L’Association Emmaüs Bussières et Pruns, qui gère un centre d’accueil pour demandeurs d’asile (CADA), a organisé le mardi 5 novembre une journée de réflexion et d’interpellation. Intitulée « Quand l’accueil des migrants demandeurs d’asile pose question », elle a rassemblé 250 personnes, acteurs du Mouvement Emmaüs, militants associatifs et étudiants en travail social notamment.
Portée par son engagement associatif et par sa responsabilité de gestionnaire d’un CADA, l’association Emmaüs Bussières et Pruns (située en Auvergne) a engagé depuis plus de 18 mois une démarche d’interrogations, de réflexions et de propositions sur la question de la demande d’asile. Cette problématique occasionne trop souvent des drames humains et familiaux intolérables. Parmi ceux-ci, le sort qui est fait aux personnes déboutées de l’asile, dont la demande est refusée. Certaines d’entre elles reçoivent une obligation de quitter le territoire (OQTF), alors qu’elles sont originaires d’un pays où il est impossible de les renvoyer. Elles se retrouvent alors dans une posture invraisemblable, n’ayant pas le statut pour rester en France mais ne pouvant pas non plus quitter le pays… Comment, par conséquent, concilier les valeurs d’Emmaüs – l’accueil inconditionnel – avec les impératifs liés à la législation française ? Le CADA Emmaüs doit alors gérer des situations extrêmement délicates : « on ne va pas remettre les familles, les enfants, à la rue ! », témoigne Eric Foëx, président de l’association.
Des mois d’attente
Pourtant les chiffres sont sans appel : en 2012, 61 468 personnes, chiffre en hausse de 7,2 % par rapport à 2011, ont fait une demande d’asile à la France et, à terme, à peine 10 000 d’entre eux obtiendront une réponse favorable, après de longs mois d’attente. Durant cette période, les enfants sont scolarisés, les parents apprennent le Français, et nombre d’entre eux – au bout d’un an passé sur le territoire car auparavant ils n’en ont pas le droit -, travaillent. Délais d’attente interminables, manque de respect de la dignité des personnes, droits fondamentaux bafoués, augmentation du nombre de refus… Autant d’éléments qui ne peuvent être satisfaisants, ni pour les personnes demandeurs d’asile ni pour les associations, comme Emmaüs, qui les accompagnent. « Si les personnes réfugiées, qui demandent protection et accueil dans notre pays, sont porteuses d’une force de vie incroyable, leur permettant de tout laisser pour reconstruire ailleurs, elles n’en sont pas moins des victimes, rappelle Eric Foëx. Et que dire de leurs enfants ! » Les demandeurs d’asile sont pourtant aujourd’hui traités avant tout comme des fraudeurs, comme des menteurs… Le Mouvement Emmaüs ne peut rester indifférent face à ces situations intolérables.

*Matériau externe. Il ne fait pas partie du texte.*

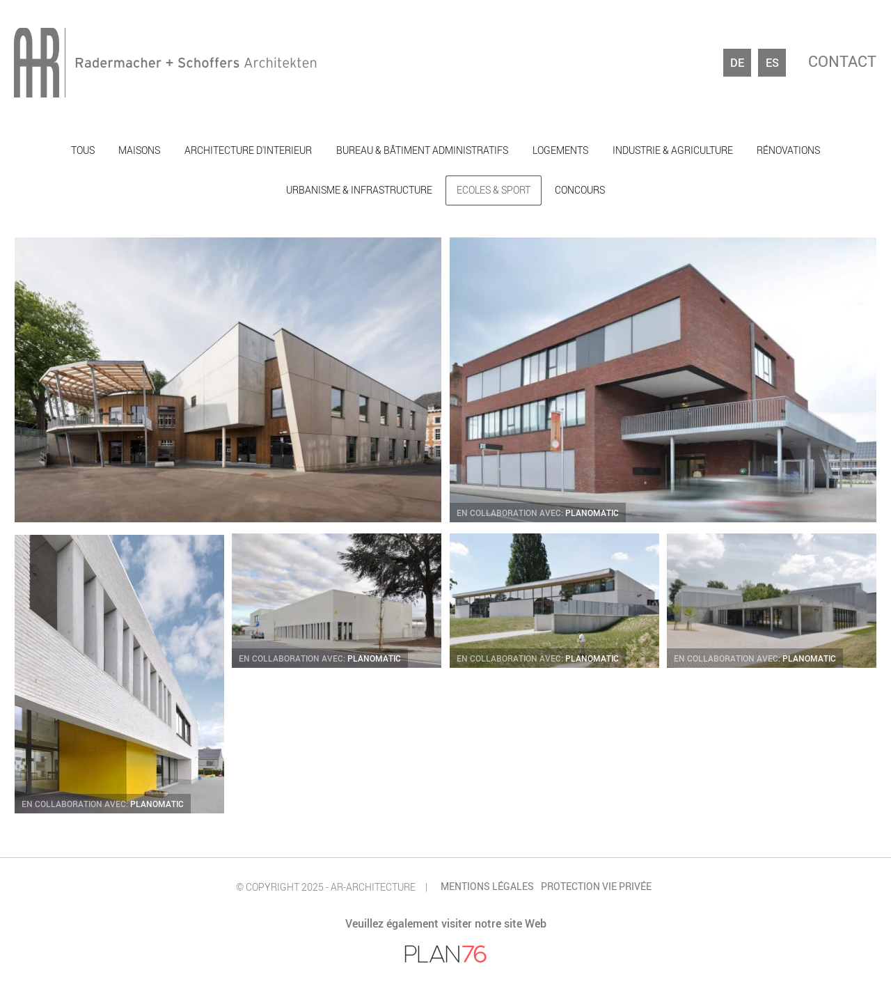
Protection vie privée (596, 886)
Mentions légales (487, 886)
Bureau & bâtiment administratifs (422, 150)
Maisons (139, 150)
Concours (580, 189)
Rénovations (788, 150)
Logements (560, 150)
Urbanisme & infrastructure (359, 189)
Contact (842, 62)
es (772, 62)
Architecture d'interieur (248, 150)
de (737, 62)
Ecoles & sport (493, 189)
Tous (83, 150)
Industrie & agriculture (673, 150)
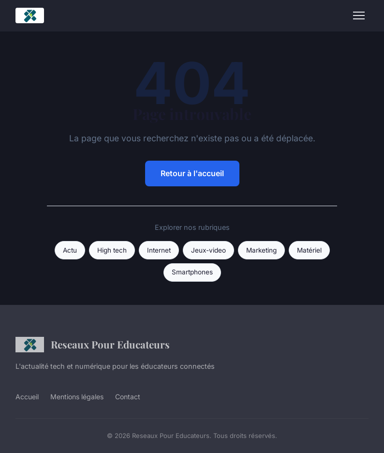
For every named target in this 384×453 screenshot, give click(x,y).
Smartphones (192, 272)
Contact (127, 397)
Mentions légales (76, 397)
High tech (112, 250)
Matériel (309, 250)
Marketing (261, 250)
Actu (70, 250)
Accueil (27, 397)
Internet (159, 250)
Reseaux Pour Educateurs (92, 344)
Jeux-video (208, 250)
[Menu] (359, 15)
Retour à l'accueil (192, 173)
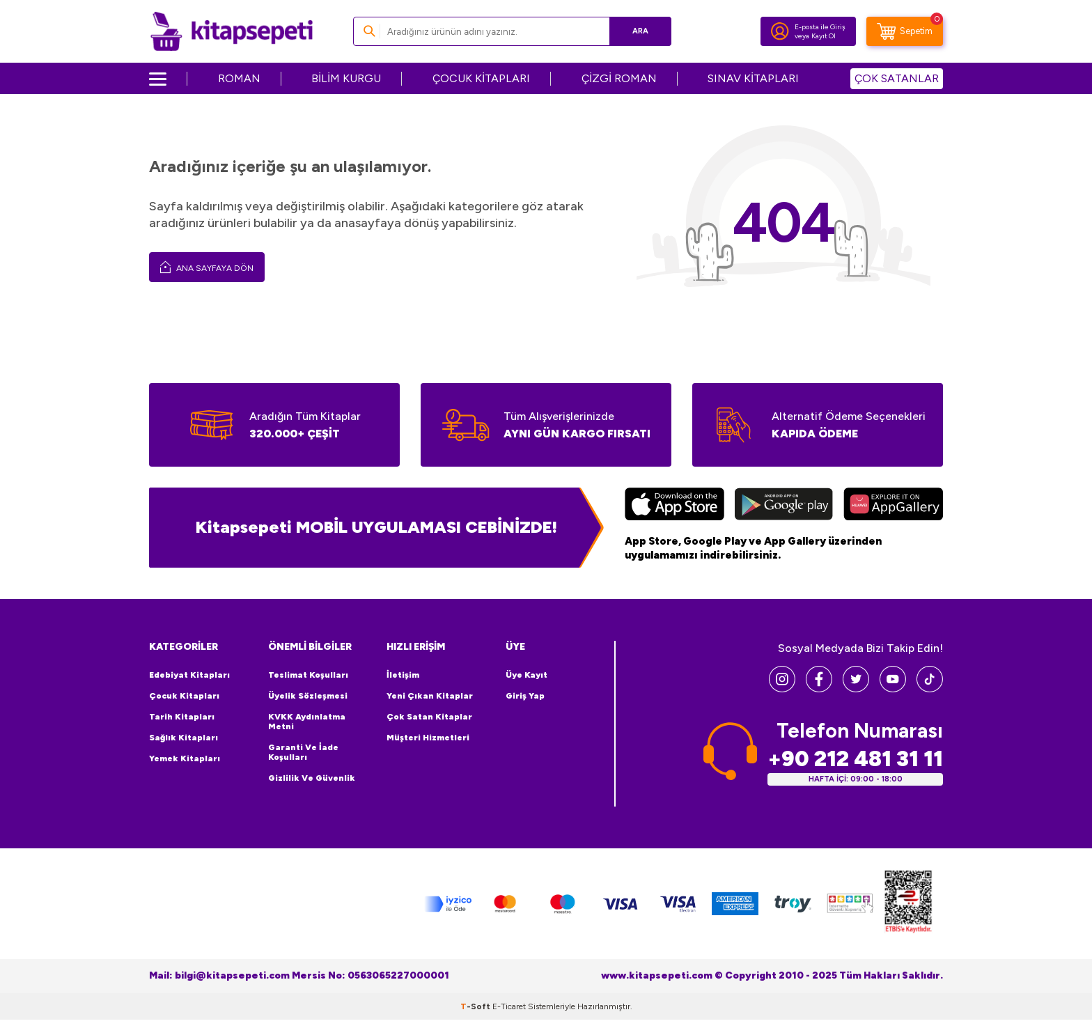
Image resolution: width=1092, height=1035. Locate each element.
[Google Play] (784, 506)
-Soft (476, 1006)
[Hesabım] (780, 31)
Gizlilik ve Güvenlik (311, 778)
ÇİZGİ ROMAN (619, 78)
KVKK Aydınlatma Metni (306, 721)
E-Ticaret (509, 1006)
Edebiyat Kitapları (189, 675)
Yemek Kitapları (184, 758)
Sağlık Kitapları (183, 737)
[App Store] (674, 506)
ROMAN (239, 78)
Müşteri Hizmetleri (428, 737)
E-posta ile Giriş (820, 26)
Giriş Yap (525, 696)
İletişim (403, 675)
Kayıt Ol (823, 35)
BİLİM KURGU (346, 78)
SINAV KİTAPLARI (753, 78)
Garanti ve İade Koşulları (303, 752)
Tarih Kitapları (181, 717)
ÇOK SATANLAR (897, 78)
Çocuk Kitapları (184, 696)
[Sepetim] (905, 31)
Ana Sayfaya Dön (207, 266)
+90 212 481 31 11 (855, 759)
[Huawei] (893, 506)
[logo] (231, 31)
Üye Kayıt (526, 675)
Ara (640, 31)
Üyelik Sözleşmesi (308, 696)
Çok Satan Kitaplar (429, 717)
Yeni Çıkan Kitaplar (430, 696)
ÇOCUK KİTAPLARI (481, 78)
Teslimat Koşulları (308, 675)
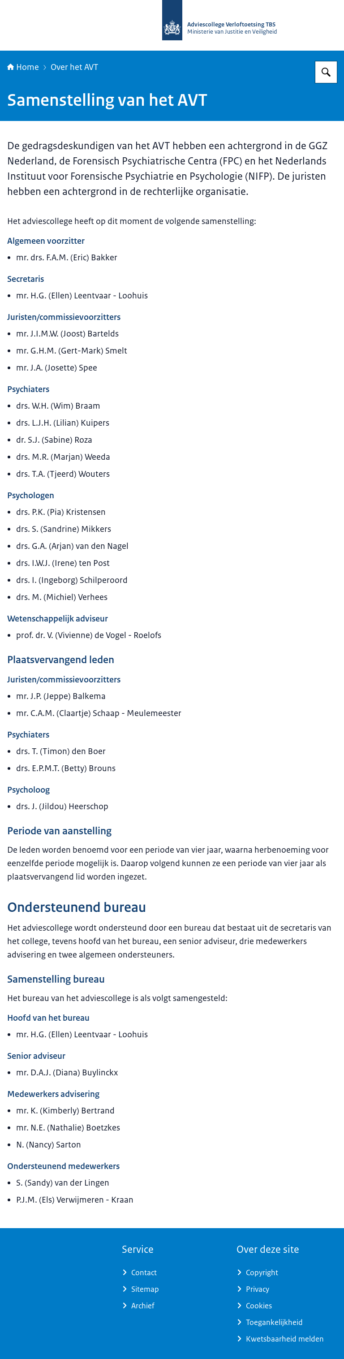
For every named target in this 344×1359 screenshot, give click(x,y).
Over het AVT (75, 67)
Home (23, 67)
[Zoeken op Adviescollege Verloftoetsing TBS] (326, 72)
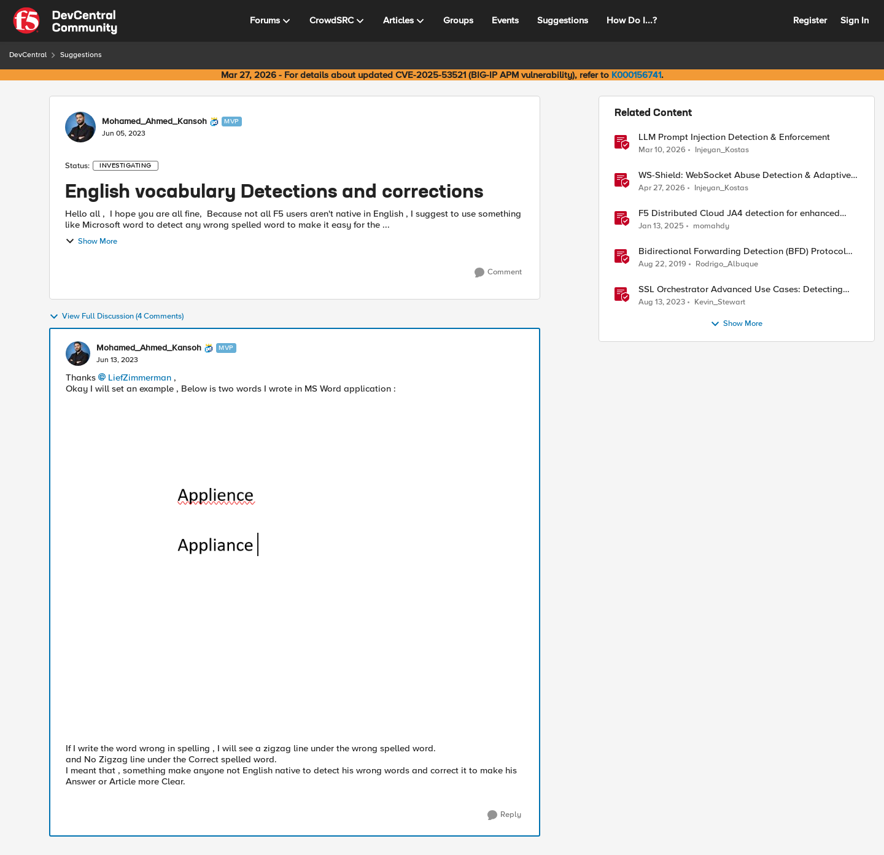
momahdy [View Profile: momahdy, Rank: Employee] (711, 226)
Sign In (854, 20)
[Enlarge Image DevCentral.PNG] (295, 565)
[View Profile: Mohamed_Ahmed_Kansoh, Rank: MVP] (80, 127)
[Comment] (498, 272)
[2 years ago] (661, 303)
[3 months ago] (661, 188)
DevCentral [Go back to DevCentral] (28, 55)
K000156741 (636, 74)
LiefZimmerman (139, 377)
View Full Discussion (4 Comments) (116, 317)
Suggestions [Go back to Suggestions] (81, 55)
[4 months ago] (662, 150)
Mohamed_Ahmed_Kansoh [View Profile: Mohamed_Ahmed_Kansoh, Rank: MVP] (154, 121)
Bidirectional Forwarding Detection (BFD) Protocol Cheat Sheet (742, 251)
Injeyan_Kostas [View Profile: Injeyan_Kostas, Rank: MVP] (722, 149)
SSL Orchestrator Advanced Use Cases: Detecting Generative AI (740, 289)
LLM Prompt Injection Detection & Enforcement (734, 137)
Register (810, 20)
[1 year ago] (661, 226)
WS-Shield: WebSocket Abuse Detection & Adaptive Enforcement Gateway (744, 175)
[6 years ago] (662, 264)
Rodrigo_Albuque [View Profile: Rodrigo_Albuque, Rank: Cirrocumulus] (727, 264)
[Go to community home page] (65, 21)
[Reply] (504, 815)
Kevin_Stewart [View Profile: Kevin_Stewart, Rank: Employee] (719, 302)
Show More (91, 241)
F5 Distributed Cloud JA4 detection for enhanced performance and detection (739, 213)
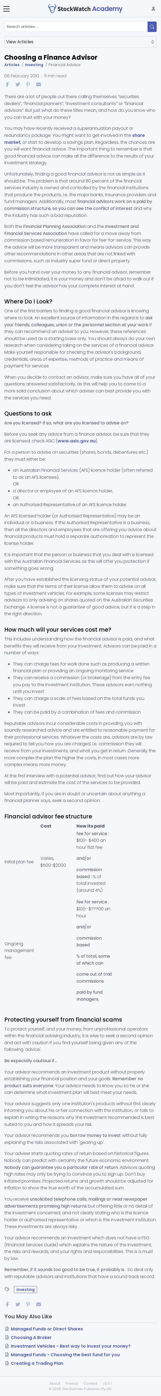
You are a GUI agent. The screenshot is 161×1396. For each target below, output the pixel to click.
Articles (12, 64)
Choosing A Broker (31, 1337)
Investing (34, 64)
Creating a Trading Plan (37, 1363)
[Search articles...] (76, 27)
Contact (90, 1383)
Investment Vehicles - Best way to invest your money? (71, 1346)
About (55, 1383)
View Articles (80, 42)
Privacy (71, 1383)
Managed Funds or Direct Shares (47, 1329)
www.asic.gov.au (77, 441)
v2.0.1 (107, 1383)
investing (25, 1289)
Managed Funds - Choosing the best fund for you (65, 1355)
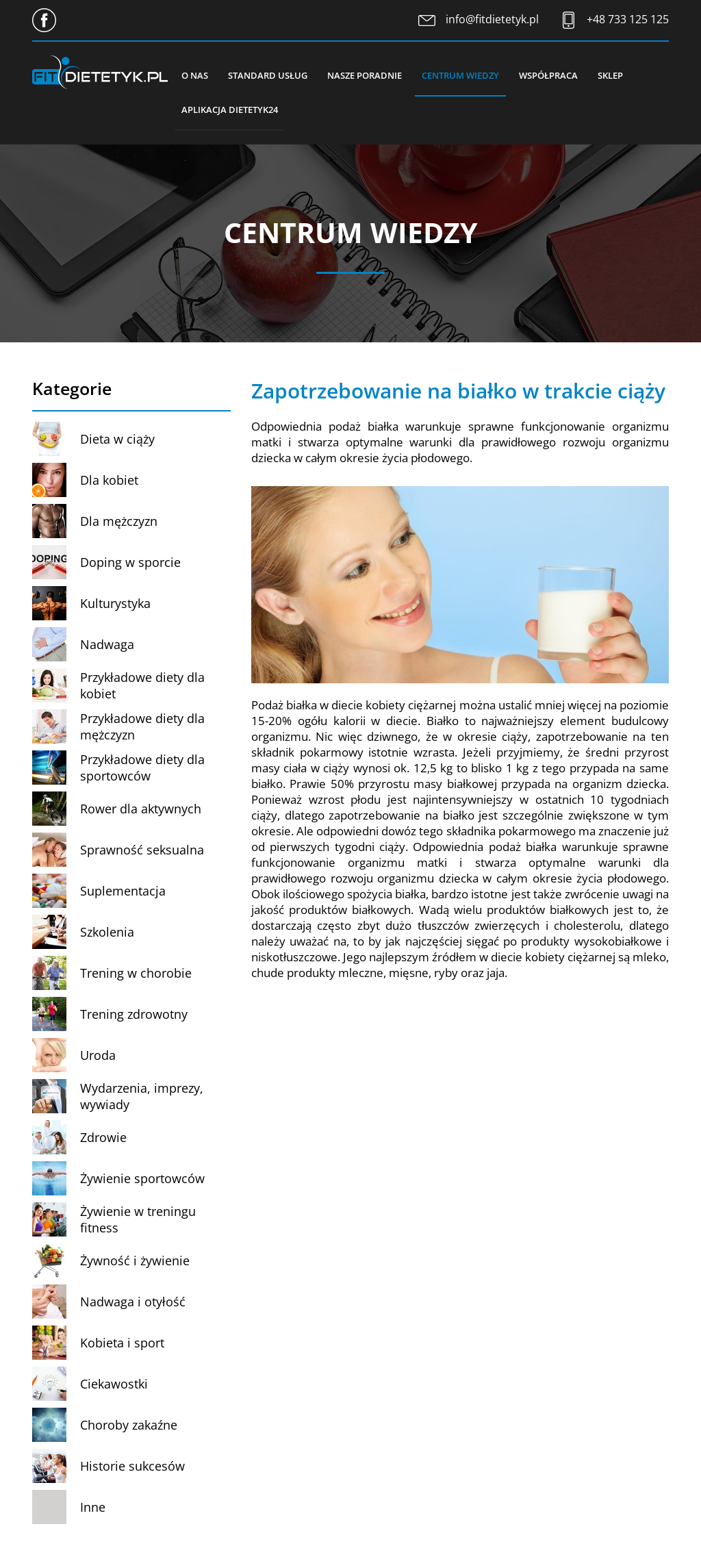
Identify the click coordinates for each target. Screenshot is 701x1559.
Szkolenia (107, 933)
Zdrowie (103, 1138)
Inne (92, 1508)
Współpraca (551, 75)
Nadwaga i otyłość (133, 1303)
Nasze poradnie (366, 75)
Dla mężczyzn (118, 522)
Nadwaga (107, 645)
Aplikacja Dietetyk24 (229, 110)
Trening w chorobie (136, 974)
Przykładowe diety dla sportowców (142, 768)
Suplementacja (123, 892)
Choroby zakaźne (128, 1426)
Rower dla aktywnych (140, 810)
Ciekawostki (114, 1385)
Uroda (98, 1056)
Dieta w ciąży (117, 440)
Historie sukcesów (132, 1467)
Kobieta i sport (122, 1344)
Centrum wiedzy (462, 75)
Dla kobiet (109, 481)
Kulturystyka (115, 604)
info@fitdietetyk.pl (492, 19)
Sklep (613, 75)
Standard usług (268, 75)
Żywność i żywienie (135, 1262)
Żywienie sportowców (142, 1179)
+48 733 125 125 (628, 19)
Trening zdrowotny (134, 1015)
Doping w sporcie (130, 563)
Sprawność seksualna (142, 851)
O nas (194, 75)
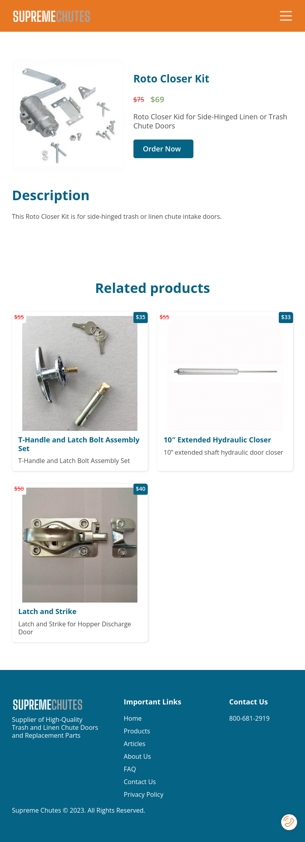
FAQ (130, 769)
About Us (137, 756)
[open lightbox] (68, 115)
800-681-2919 (249, 718)
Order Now (162, 148)
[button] (285, 15)
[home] (51, 16)
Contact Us (140, 782)
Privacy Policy (144, 794)
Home (133, 718)
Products (137, 731)
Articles (135, 744)
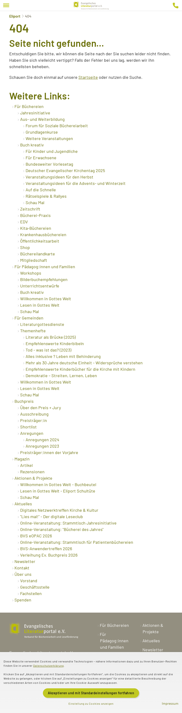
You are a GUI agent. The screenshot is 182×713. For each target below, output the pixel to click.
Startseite (88, 77)
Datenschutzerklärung (48, 665)
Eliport (14, 16)
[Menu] (6, 5)
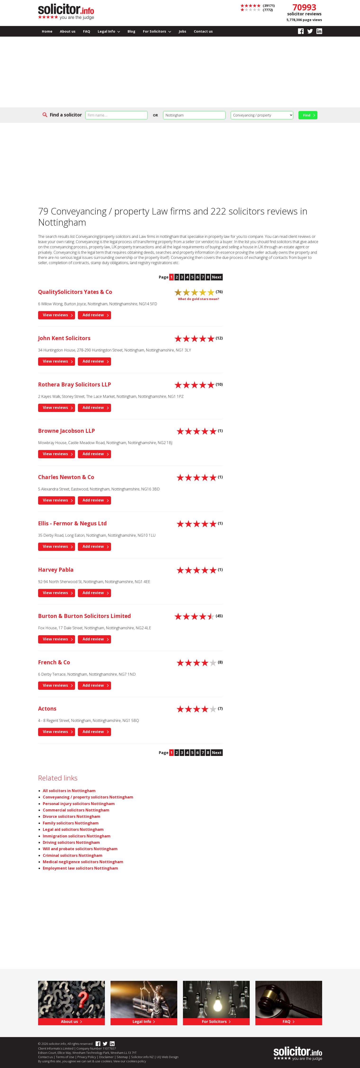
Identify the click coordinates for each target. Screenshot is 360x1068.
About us (68, 31)
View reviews (55, 314)
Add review (93, 314)
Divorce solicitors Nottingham (71, 816)
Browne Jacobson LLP (66, 430)
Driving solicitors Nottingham (71, 842)
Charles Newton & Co (66, 477)
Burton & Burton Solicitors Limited (84, 616)
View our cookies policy (129, 1061)
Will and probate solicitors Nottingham (80, 848)
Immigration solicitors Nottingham (77, 836)
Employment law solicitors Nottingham (80, 868)
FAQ (86, 31)
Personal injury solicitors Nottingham (79, 803)
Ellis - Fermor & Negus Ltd (72, 523)
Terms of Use (65, 1057)
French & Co (54, 662)
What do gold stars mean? (198, 299)
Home (47, 31)
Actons (47, 708)
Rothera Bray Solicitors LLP (74, 384)
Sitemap (122, 1057)
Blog (131, 31)
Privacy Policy (86, 1057)
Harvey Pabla (56, 569)
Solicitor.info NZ (142, 1057)
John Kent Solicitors (64, 338)
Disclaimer (106, 1057)
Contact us (203, 31)
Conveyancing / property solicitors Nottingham (88, 797)
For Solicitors (157, 31)
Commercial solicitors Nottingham (76, 810)
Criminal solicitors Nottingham (72, 855)
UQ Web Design (167, 1057)
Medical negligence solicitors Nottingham (83, 861)
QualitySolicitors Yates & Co (75, 292)
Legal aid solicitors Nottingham (73, 829)
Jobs (182, 31)
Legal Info (109, 31)
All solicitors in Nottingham (69, 790)
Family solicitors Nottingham (71, 823)
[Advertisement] (180, 72)
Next (217, 277)
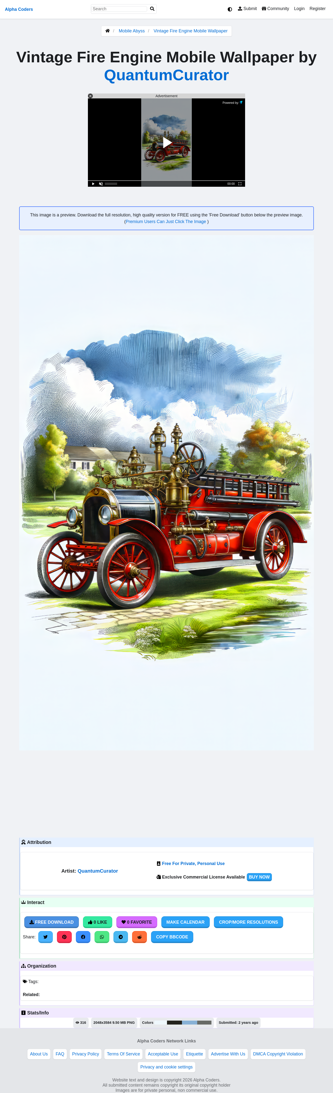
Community (275, 8)
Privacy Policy (85, 1054)
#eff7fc (160, 1023)
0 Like (97, 922)
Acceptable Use (163, 1054)
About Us (39, 1054)
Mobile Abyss (132, 30)
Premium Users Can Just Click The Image (166, 221)
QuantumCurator (166, 74)
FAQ (60, 1054)
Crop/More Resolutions (248, 922)
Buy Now (259, 877)
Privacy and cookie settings (166, 1067)
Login (299, 8)
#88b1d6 (189, 1023)
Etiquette (194, 1054)
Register (317, 8)
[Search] (152, 8)
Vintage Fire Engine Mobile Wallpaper (190, 30)
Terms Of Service (123, 1054)
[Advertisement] (166, 793)
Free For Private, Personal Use (193, 863)
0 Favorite (137, 922)
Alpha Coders (19, 9)
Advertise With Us (228, 1054)
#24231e (174, 1023)
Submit (247, 8)
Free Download (51, 922)
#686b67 (204, 1023)
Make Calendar (185, 922)
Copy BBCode (172, 936)
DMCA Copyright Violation (278, 1054)
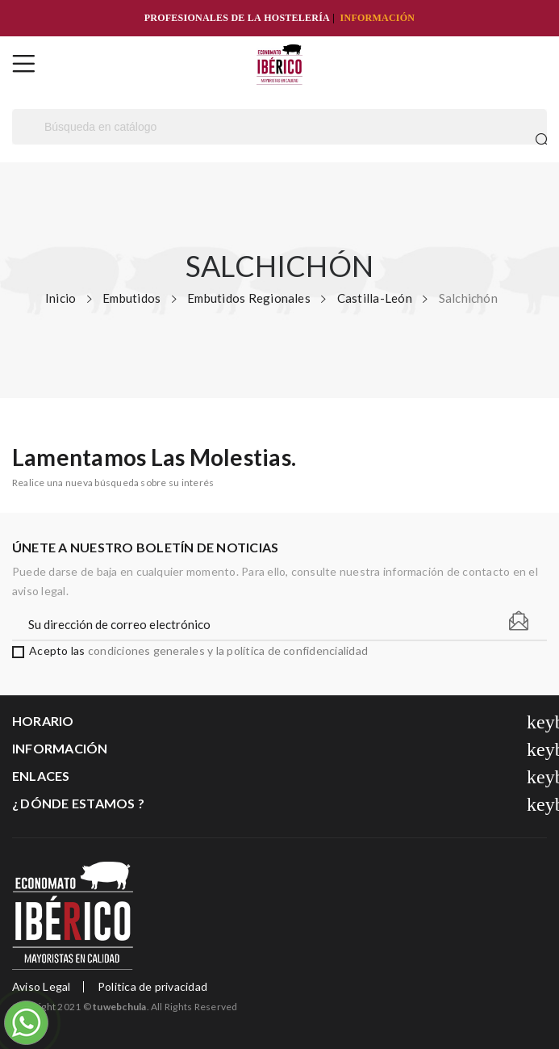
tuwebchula (119, 1007)
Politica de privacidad (152, 986)
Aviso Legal (41, 986)
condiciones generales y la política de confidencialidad (228, 650)
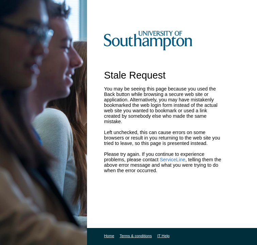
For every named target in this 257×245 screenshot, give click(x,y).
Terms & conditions (136, 236)
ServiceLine (172, 159)
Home (109, 236)
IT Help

Une interpellation nécessaire
Le climat politique, économique et social actuel n’invite guère à l’optimisme quant à une meilleure gestion de ces problématiques complexes. Pour autant, il demeure fondamental de défendre un certain nombre de valeurs pour permettre le respect des droits fondamentaux de chacun. La journée du 5 novembre s’est donc articulée autour de différentes interventions enrichissantes : regard d’un philosophe sur la question de la dignité, éclairage d’un avocat au barreau de Clermont Ferrand sur l’évolution du droit français et du droit européen sur la demande d’asile, ou encore mise en perspective régionale et au-delà avec les interventions des présidents d’Emmaüs France, d’Emmaüs Europe et d’Emmaüs International. Des propositions concrètes ont émergé, qui seront portées par le Mouvement Emmaüs dans les semaines à venir. Car depuis sa création, Emmaüs agit aux côtés des personnes dont la dignité est atteinte, afin de trouver, avec elles, des réponses constructives et sources d’intégration.